EN-Kreis. „Hier kommen die Kleinsten zu(m) Wort“ — so lautet der Titel eines Seminars, das 50 Tagesmütter und -väter aus dem Ennepe-Ruhr-Kreis erfolgreich absolviert haben. An jeweils drei Samstagen stand für die Tagespflegekräfte die Frage im Zentrum, wie und mit welchen Mitteln sie Kinder im Alter von null bis drei Jahren effektiv an Sprache heranführen können.

„Kinder in verschiedensten Entwicklungsstufen sprachlich zu fördern, ist nicht nur für die Eltern eine besondere Aufgabe. Auch andere Betreuungspersonen sind hier gefordert“, weiß Andrea Zacher, Koordinatorin für Sprachförderung im Fachbereich Soziales und Gesundheit der Kreisverwaltung.

Andrea Zacher, Koordinatorin für Sprachförderung

Wenn der Wiedereinstieg der Eltern in den Beruf ansteht oder andere Verpflichtungen Zeit binden, werden die Kleinsten häufig von Tagespflegekräfte betreut.
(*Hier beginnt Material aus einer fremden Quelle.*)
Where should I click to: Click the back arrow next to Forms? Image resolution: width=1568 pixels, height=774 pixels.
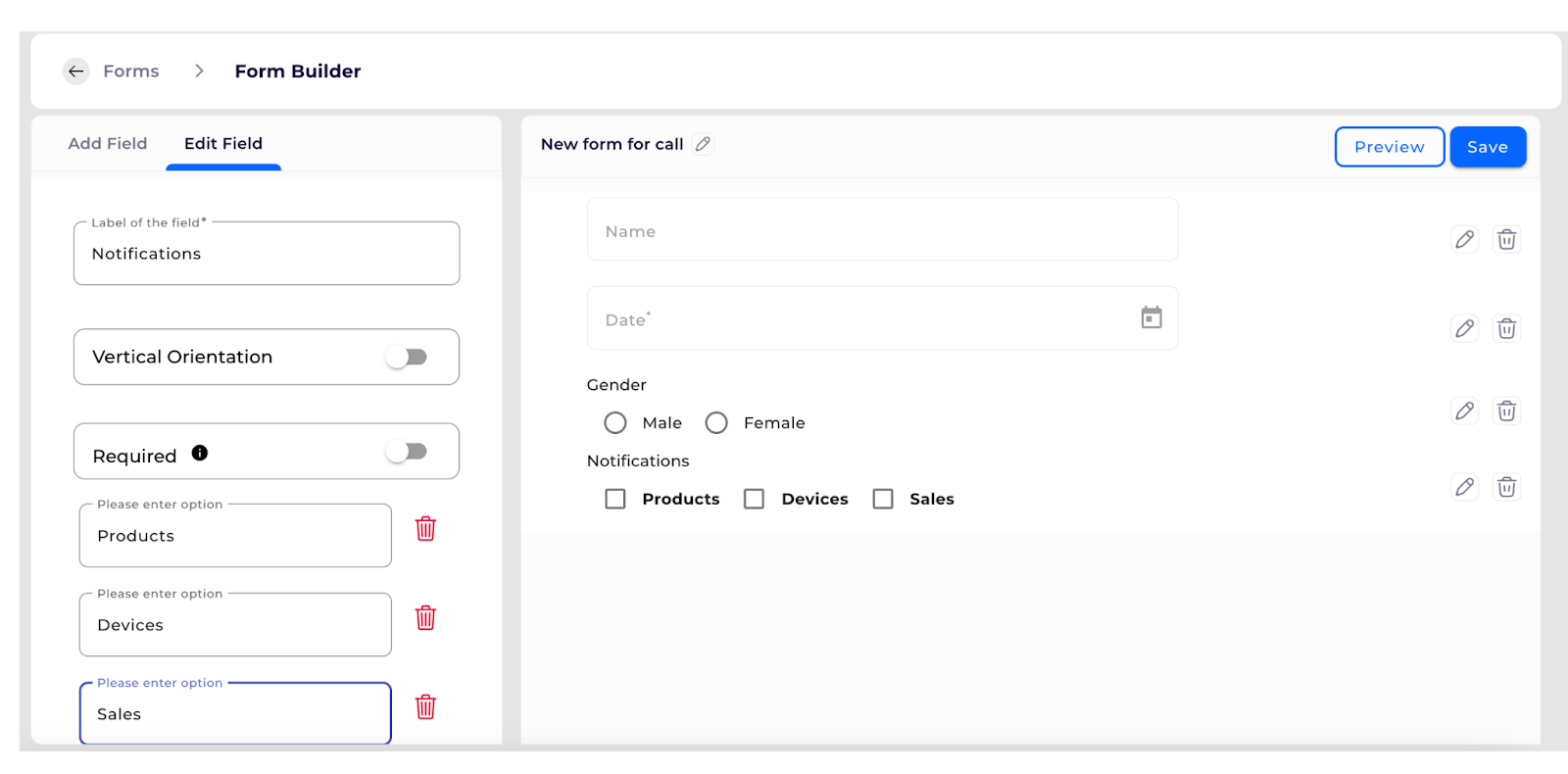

Um die Sprachentwicklung schon im frühen Alter zu fördern, ist es wichtig, wie Erwachsene mit Kindern kommunizieren. Das Rüstzeug für diese Aufgabe hat das Seminar den Teilnehmern mithilfe vieler Tipps, Übungen und Videoaufnahmen an die Hand gegeben.

„Ein Erfolgsrezept für frühe Sprachförderung ist es beispielsweise, Bilderbücher gemeinsam und im intensiven Dialog mit den Kindern anzuschauen“, nennt Zacher ein Beispiel. Die Tagespflegekräfte bekamen hier nicht nur konkrete Hinweise vermittelt, wie sie geeignete Bücher auswählen. Sie erfuhren auch, wie sie das Gehörte und Gesprochene mit den Kindern anschließend im Alltag oder in kleinen Projekten vertiefen können und sollten.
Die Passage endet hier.